TASK TO COMPLETE: Please copy out, word for word, the entries starting at the line containing "Where should I click to: Switch" and ending at the line containing "click(833, 128)", with both of those lines included.

ROWS:
---
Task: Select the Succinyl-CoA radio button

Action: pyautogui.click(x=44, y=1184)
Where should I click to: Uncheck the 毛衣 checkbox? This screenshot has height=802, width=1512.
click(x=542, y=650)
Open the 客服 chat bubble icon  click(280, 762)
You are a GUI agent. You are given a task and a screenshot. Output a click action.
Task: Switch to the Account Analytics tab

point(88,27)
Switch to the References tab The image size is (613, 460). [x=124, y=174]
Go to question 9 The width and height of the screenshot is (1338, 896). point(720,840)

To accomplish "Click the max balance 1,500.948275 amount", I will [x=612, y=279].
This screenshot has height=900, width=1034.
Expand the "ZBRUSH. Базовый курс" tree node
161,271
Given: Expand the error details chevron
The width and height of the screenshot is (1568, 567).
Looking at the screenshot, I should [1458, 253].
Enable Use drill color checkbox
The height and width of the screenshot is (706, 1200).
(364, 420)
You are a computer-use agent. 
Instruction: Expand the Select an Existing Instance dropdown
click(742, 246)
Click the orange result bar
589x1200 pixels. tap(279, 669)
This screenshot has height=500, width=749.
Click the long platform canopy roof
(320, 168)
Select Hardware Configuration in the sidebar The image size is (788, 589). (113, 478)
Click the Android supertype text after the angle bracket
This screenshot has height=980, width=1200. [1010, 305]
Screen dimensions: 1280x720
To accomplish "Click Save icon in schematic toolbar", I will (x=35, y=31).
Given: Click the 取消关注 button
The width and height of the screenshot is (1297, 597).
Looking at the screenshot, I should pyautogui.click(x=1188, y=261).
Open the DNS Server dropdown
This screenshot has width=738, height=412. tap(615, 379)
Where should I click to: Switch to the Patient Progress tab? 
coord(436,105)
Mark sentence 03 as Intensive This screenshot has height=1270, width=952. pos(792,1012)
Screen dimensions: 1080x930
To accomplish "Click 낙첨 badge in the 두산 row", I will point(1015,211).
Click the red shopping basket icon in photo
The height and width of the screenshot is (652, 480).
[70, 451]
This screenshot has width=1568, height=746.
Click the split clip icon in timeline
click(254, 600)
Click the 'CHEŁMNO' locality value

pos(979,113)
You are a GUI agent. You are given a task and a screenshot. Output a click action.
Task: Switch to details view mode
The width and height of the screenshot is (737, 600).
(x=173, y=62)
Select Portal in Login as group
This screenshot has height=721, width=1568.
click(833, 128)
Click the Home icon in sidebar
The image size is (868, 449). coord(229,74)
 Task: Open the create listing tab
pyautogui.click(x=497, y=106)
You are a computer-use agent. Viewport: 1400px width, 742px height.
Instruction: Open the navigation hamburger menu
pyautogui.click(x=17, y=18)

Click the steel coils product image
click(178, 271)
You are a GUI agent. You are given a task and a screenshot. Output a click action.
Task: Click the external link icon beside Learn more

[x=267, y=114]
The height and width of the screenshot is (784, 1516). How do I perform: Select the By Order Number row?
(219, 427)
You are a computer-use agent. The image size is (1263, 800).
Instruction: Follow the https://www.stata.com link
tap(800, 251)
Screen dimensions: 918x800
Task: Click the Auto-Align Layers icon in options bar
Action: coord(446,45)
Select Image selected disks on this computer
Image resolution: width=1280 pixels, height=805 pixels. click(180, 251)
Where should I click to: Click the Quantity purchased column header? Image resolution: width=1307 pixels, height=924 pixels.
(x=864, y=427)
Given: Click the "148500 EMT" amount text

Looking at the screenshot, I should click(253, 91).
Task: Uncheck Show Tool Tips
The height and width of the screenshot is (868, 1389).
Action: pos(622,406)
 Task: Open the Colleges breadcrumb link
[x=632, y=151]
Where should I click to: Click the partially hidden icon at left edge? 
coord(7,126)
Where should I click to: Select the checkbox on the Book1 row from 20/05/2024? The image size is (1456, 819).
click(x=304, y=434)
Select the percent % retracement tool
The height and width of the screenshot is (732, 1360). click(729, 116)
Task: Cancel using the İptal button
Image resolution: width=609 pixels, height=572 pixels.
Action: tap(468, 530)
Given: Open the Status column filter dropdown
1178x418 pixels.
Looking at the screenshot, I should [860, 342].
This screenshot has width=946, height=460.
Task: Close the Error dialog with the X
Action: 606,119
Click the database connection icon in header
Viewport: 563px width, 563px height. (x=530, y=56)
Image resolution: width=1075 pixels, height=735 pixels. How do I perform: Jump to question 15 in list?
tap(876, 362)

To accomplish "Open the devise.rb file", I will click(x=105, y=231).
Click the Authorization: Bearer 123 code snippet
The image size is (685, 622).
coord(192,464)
---
THE RESPONSE:
Where should I click to: Switch to the Patient Progress tab? 
coord(436,105)
Mark sentence 03 as Intensive This screenshot has height=1270, width=952. pos(792,1012)
Screen dimensions: 1080x930
To accomplish "Click 낙첨 badge in the 두산 row", I will point(1015,211).
Click the red shopping basket icon in photo
The height and width of the screenshot is (652, 480).
[70, 451]
This screenshot has width=1568, height=746.
Click the split clip icon in timeline
click(254, 600)
Click the 'CHEŁMNO' locality value

pos(979,113)
You are a GUI agent. You are given a task and a screenshot. Output a click action.
Task: Switch to details view mode
The width and height of the screenshot is (737, 600).
(x=173, y=62)
Select Portal in Login as group
This screenshot has height=721, width=1568.
click(833, 128)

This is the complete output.